Not because it was inappropriate.

Because it was effective.

She wasn't leaning on him anymore.

He noticed it again at another gathering, quieter this time.

Adeline stepped aside to take a call, her posture tightening, shoulders stiff. Christopher watched her from across the room, instinctively moving to follow—

And then stopping.

Because his father was already closer.

Not intruding. Not hovering. Just… there.

Marshall didn't touch her. Didn't speak loudly. He simply waited, presence calm, steady.

When Adeline hung up, she exhaled—and Christopher saw it clearly then.

The way her tension eased.

Not because the call had gone well.

Because Marshall was standing there.

The realization hit him hard enough to make him look away.

That night, Christopher finally said something.

"Have I done something wrong?" he asked, voice careful, controlled.

Adeline looked genuinely surprised. "What?"

"You don't talk to me the way you used to," he said. "About things that matter."

She frowned. "That's not true."

"It is," he said quietly. "You're handling everything yourself now.
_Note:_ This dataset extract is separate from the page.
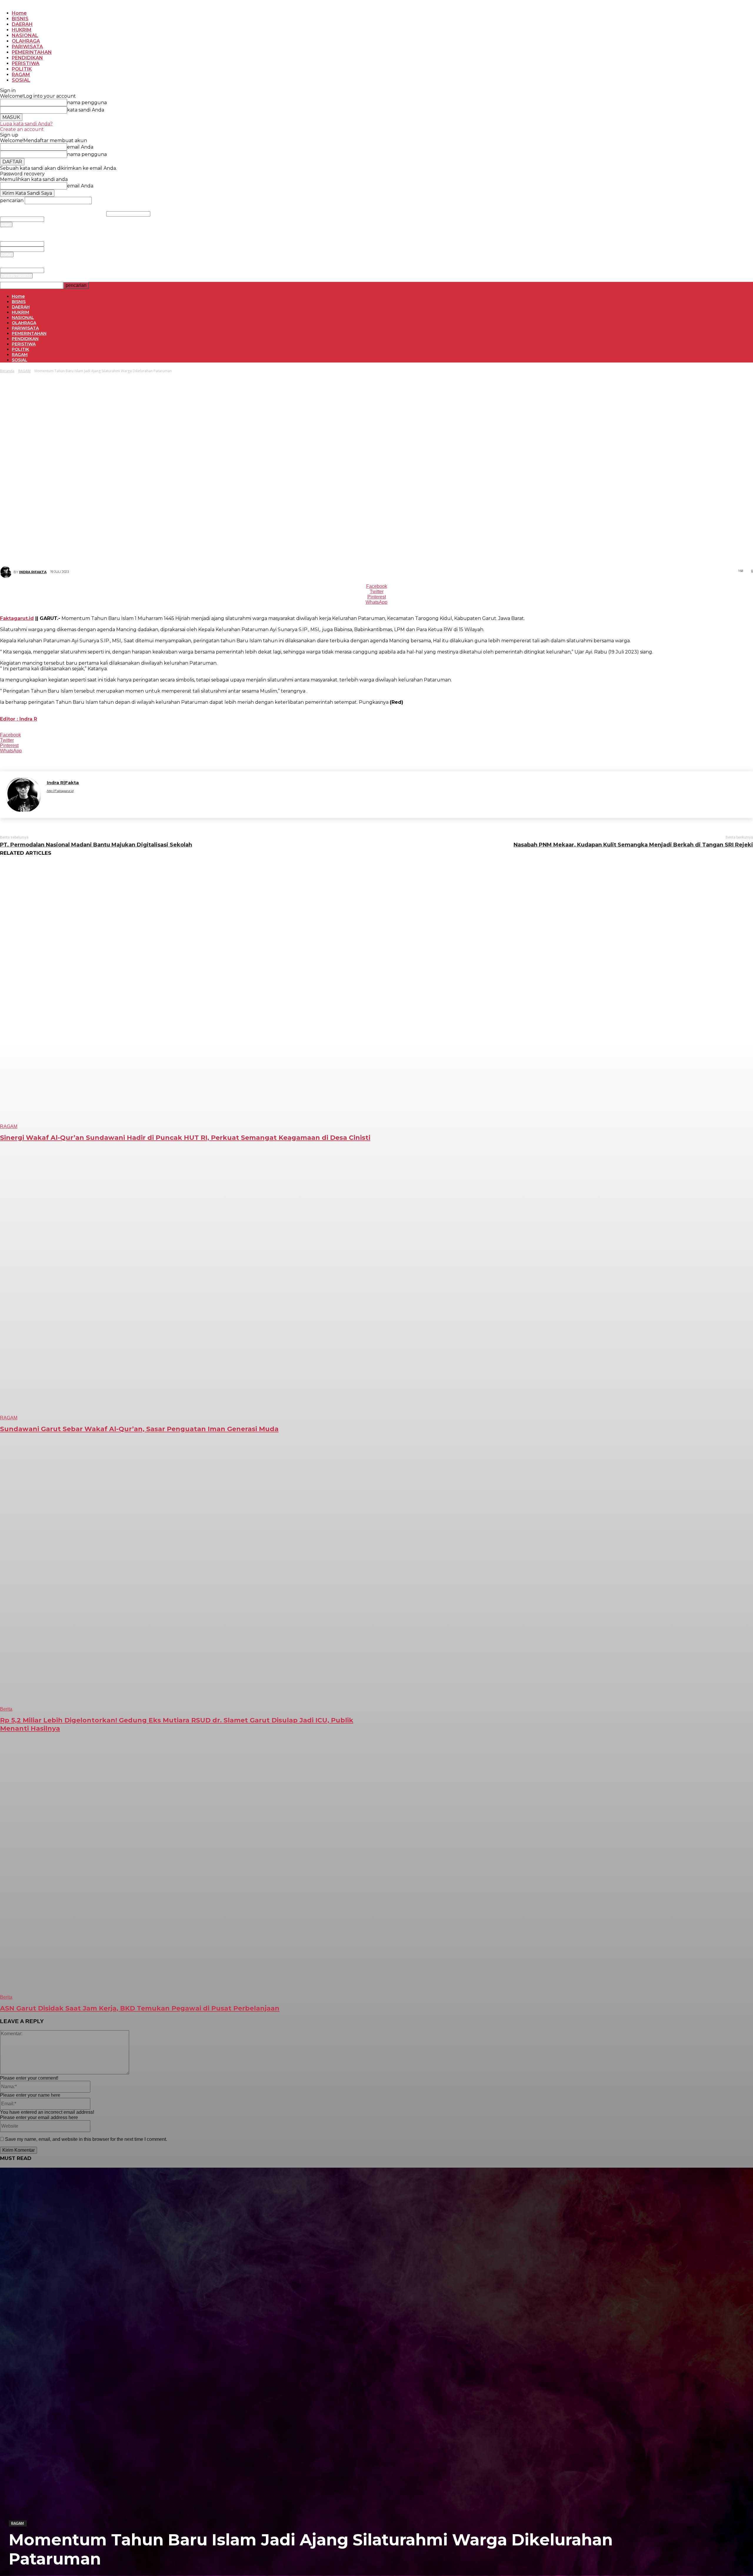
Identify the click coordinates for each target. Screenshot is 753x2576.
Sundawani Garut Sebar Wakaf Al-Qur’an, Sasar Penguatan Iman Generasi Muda (139, 1429)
Or… with help I'm apparently not part of."

She opened her mouth, then closed it.

That pause told him everything.

"I didn't want to burden you," she said finally.

"By shutting me out?"

"I didn't shut you out," she insisted. "I just needed perspective."

"From my father?"

The words landed heavier than he meant them to.

Her eyes widened slightly. "This isn't about him."

"Then why does it feel like it is?"

Silence stretched between them, thick and unresolved.

"I trust you," she said eventually. "I just—needed to understand things before bringing you into them."

Christopher nodded, but the answer rang hollow.

Because understanding wasn't the same as connection.

And someone else had helped her find that understanding.

Later, alone, Christopher sat with the discomfort he'd been avoiding.

It wasn't jealousy.

Not exactly.

It was displacement.

The quiet fear that while he'd been trying to be patient, careful, respectful—someone else had become essential without him noticing.

And the worst part?

He didn't know whether to confront it.

Or whether naming it would make it real.

He lay back and stared at the ceiling, the house too quiet, his thoughts louder than they'd been in weeks.

Somewhere along the way, the balance had shifted.

And Christopher was only just realizing he might be standing on the wrong side of it.